Negative depletion of CD3(+) and TcRαβ(+) T cells.

Author information

  • Children's University Hospital, Department of Hematology/Oncology, University of Tuebingen, Tuebingen, Germany. Rupert.Handgretinger@med.uni-tuebingen.de



In contrast to CD34(+) positive selection, negative depletion strategies retain large numbers of effector cells in allogeneic peripheral stem cell grafts, such as natural killer (NK) and other cells. This review summarizes the clinical experience obtained using negative depletion approaches of CD3(+) and T-cell receptor (TcR)αβ(+) T lymphocytes.

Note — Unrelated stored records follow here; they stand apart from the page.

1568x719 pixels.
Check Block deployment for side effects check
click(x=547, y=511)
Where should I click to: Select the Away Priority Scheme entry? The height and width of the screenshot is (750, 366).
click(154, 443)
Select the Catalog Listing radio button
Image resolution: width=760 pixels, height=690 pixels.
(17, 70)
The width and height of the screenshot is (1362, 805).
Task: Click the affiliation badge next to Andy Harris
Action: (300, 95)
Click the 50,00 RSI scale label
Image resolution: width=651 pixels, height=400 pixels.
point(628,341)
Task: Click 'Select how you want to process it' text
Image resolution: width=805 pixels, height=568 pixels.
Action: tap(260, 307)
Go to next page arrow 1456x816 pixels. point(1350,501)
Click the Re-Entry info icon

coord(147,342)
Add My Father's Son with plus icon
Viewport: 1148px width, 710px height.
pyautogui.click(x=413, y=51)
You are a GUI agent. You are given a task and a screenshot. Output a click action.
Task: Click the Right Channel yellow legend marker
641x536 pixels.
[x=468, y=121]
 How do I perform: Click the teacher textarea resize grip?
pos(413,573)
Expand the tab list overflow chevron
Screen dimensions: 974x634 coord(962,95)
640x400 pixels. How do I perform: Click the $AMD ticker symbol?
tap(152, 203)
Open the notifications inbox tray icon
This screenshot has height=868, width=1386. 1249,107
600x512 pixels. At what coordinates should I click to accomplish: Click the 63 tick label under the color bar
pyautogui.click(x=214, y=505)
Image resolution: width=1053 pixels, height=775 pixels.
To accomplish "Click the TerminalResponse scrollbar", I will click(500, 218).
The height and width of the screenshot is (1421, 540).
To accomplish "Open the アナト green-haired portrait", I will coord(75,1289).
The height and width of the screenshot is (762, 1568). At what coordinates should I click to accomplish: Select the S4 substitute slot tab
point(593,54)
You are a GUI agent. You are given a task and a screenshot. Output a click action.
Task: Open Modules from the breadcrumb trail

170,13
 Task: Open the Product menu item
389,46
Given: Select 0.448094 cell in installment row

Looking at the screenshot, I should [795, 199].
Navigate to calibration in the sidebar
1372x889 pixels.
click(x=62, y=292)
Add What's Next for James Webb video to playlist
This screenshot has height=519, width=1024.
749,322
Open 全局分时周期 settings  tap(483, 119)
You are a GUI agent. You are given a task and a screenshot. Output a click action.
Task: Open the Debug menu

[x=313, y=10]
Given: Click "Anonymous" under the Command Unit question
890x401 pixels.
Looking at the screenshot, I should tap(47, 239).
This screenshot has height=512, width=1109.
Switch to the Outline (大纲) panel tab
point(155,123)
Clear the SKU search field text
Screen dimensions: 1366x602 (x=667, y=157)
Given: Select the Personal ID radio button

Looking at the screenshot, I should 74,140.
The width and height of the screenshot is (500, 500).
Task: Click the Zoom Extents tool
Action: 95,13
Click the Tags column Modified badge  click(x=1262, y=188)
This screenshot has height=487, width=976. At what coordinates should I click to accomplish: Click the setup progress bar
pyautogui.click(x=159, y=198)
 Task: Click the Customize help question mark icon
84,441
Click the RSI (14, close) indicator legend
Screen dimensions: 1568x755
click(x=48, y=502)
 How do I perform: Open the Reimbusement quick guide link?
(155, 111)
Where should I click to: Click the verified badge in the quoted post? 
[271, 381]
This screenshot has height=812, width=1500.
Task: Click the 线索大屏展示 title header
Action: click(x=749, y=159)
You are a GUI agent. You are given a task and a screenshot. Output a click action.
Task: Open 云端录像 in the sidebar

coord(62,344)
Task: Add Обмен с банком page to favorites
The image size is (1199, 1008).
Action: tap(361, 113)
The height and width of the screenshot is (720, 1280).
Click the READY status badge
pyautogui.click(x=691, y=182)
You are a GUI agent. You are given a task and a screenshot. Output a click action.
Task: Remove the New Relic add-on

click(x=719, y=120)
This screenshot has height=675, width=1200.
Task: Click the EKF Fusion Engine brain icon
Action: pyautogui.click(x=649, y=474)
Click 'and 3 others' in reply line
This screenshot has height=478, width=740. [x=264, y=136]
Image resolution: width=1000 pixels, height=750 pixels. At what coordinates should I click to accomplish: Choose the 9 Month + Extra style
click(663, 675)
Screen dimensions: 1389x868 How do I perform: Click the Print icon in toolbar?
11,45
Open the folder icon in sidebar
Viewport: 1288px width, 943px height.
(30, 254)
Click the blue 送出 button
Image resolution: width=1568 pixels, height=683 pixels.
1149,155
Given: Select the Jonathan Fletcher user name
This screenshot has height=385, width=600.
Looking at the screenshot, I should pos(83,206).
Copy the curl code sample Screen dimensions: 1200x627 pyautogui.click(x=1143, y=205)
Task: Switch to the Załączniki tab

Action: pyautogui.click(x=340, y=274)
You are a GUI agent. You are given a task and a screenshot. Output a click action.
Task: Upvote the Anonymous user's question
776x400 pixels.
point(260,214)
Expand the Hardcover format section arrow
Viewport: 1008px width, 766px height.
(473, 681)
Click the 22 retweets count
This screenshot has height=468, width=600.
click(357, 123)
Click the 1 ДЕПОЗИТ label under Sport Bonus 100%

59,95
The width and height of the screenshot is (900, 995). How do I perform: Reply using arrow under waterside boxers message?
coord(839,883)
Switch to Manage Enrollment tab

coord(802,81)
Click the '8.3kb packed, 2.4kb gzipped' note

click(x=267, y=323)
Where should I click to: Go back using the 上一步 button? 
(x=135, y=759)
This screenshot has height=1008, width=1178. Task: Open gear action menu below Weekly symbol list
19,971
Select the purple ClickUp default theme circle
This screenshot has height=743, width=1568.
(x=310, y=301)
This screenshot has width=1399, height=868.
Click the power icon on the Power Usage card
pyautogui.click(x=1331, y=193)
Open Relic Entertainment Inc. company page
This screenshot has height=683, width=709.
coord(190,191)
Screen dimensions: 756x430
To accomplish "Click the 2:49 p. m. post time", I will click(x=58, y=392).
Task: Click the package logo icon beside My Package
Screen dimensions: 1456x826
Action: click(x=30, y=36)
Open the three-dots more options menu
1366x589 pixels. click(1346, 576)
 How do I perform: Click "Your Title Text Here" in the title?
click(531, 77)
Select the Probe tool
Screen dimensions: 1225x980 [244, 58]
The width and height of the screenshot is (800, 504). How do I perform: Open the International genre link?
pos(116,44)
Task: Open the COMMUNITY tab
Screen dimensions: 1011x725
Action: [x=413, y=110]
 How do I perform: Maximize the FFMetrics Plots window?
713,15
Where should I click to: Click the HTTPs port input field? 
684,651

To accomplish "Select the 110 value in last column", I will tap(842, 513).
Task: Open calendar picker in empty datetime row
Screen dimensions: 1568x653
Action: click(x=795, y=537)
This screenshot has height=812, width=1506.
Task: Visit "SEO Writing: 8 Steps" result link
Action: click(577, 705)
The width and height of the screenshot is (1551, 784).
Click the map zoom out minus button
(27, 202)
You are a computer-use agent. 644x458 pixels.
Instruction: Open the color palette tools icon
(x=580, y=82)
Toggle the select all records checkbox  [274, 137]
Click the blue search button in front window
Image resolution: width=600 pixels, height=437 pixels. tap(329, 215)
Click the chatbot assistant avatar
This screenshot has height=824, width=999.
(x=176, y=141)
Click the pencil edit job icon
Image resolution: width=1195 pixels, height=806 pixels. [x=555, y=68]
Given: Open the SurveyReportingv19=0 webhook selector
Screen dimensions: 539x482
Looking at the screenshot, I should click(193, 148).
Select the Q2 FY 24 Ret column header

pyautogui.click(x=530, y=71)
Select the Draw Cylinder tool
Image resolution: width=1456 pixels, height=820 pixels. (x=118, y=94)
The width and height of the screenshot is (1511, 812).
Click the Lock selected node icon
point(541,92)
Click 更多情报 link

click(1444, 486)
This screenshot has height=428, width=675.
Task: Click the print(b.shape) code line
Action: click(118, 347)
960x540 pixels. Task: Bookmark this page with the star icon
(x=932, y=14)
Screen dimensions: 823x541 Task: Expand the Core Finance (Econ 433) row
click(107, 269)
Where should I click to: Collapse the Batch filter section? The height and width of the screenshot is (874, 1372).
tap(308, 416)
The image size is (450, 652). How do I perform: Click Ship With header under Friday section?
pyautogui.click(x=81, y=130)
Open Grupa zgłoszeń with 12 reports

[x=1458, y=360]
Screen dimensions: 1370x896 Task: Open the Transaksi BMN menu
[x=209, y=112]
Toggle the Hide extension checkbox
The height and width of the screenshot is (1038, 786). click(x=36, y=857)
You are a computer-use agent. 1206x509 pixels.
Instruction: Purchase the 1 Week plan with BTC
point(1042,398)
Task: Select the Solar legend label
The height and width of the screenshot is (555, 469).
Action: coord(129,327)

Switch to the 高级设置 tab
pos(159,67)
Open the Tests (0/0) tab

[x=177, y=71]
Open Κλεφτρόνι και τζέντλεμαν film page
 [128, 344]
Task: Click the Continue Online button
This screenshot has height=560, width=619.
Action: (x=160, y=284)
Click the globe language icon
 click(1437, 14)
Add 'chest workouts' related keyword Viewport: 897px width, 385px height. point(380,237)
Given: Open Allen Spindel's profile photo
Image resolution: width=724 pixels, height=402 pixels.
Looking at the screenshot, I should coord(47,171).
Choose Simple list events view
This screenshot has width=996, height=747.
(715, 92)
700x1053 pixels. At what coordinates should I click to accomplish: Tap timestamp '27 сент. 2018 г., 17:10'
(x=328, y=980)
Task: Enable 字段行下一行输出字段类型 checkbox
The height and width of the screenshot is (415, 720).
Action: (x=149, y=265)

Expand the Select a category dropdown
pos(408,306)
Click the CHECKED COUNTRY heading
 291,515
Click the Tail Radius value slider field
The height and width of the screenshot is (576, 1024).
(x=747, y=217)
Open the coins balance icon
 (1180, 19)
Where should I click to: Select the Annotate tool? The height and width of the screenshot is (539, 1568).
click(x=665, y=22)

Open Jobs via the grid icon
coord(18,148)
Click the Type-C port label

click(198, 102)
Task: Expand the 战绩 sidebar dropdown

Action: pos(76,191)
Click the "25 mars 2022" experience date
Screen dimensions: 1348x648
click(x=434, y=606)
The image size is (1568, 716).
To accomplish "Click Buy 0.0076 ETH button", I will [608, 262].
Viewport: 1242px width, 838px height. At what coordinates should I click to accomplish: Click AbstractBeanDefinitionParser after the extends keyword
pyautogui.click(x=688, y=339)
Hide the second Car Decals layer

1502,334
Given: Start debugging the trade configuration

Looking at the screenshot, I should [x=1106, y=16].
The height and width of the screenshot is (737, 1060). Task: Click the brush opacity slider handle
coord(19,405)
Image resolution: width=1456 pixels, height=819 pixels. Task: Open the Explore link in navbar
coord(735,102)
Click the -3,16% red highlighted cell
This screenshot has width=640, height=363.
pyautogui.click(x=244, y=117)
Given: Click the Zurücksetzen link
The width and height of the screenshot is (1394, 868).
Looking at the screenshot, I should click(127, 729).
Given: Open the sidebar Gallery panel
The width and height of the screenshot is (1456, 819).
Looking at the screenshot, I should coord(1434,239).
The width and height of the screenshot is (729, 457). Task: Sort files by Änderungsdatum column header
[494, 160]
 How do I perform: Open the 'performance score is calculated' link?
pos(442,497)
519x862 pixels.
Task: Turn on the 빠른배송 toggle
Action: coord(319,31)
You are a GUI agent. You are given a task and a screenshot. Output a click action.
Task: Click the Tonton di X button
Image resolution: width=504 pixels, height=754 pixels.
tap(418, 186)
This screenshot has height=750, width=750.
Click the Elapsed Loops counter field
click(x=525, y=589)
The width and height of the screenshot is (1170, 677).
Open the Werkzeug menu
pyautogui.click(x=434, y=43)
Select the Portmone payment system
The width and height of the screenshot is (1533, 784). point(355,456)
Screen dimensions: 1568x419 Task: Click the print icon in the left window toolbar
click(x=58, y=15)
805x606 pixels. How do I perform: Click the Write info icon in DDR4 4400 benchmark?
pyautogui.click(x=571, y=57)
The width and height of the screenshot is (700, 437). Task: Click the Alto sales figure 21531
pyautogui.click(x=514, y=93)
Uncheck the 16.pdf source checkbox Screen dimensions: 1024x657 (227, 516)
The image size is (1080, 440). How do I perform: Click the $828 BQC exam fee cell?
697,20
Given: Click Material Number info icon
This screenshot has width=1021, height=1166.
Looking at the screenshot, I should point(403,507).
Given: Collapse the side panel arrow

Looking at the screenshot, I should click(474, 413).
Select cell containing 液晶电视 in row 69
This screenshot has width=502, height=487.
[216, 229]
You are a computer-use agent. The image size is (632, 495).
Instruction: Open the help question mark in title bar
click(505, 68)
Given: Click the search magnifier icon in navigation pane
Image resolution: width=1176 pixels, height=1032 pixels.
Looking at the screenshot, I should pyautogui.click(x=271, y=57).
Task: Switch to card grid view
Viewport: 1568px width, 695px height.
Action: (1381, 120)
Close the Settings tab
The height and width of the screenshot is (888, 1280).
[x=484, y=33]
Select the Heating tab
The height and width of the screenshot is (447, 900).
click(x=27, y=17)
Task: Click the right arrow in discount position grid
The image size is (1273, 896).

Attempts to improve immune reconstitution and to better exploit the graft-versus-malignancy effect after transplantation of T-cell-depleted grafts through the preservation of immune effector cells led to the development of CD3-, CD3/CD19- and more recently TcRαβ/CD19-negative depletion strategies of mobilized peripheral stem cell grafts. A faster immune reconstitution has been observed in patients with negatively depleted grafts after haploidentical transplantation, although no prospective randomized trials have been reported to date. In a randomized study of matched sibling and matched unrelated transplantation, CD3/CD19-depleted peripheral stem cell grafts led to a faster recovery of NK cells compared with the CD34(+)-positive selection group.


New technologies allow the large-scale graft engineering of peripheral stem cells for clinical use in matched and mismatched stem cell transplantation. Further clinical trials are necessary to decide which of these methods is associated with a faster immune reconstitution and a better outcome after transplantation.

[PubMed - indexed for MEDLINE]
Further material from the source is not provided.